Alih-alih mengejar kekurangan Rp 3,7 triliun, Syafruddin justru mengeluarkan surat keterangan lunas untuk Sjamsul. "Sehingga ada indikasi kerugian negara dari kewajiban yang tidak dibayarkan itu," ucapnya.
Baca: KPK Teruskan Penyelidikan BLBI, Sudah Klarifikasi Kwik Kian Gie
Pelunasan tersebut didasarkan pada Instruksi Presiden Nomor 8 Tahun 2002 yang dikeluarkan Presiden Megawati Soekarnoputri saat itu. Keterangan lunas tak hanya diberikan kepada Sjamsul, tapi juga kepada sejumlah obligor BLBI lain, salah satu yang terbesar adalah pemilik BCA, Anthony Salim, senilai Rp 52,7 triliun.
Juru bicara KPK, Febri Diansyah, memastikan pengusutan dugaan korupsi dalam penerbitan SKL BLBI tidak berhenti pada BDNI. KPK mencermati penerbitan SKL serupa untuk periode 2003-2004 kepada Salim (BCA), Mohammad "Bob" Hasan (Bank Umum Nasional), Sudwikatmono (Bank Surya), dan Ibrahim Risjad (Bank Risjad Salim Internasional). Kekurangan utang bank yang sebagian besar telah bubar—menyisakan BCA—itu berkisar Rp 25-500 miliar. "Pengembangan kasus itu pasti ada. Namun, sementara ini, kami bekerja dulu berdasarkan fakta-fakta yang ada," ujarnya.

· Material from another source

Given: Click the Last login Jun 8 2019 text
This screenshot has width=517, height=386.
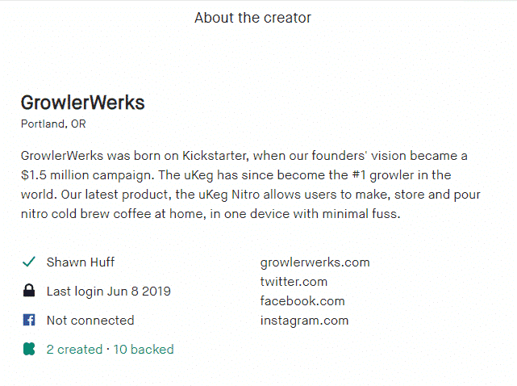Looking at the screenshot, I should tap(108, 292).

Syafruddin belum dapat dimintai konfirmasi atas penetapan dirinya sebagai tersangka oleh KPK. Begitu pula mantan pengacaranya, Amir Syamsudin.
Simak pula: Pengamat Hukum: Kasus BLBI Rumit, Semoga KPK Bisa Tuntaskan
Adapun pengacara Sjamsul Nursalim, Maqdir Ismail, mengatakan urusan utang BLBI sudah diselesaikan kliennya lewat pemberian surat keterangan lunas. "Saya minta semua menghormati keputusan yang dibuat pemerintahan sebelumnya," katanya.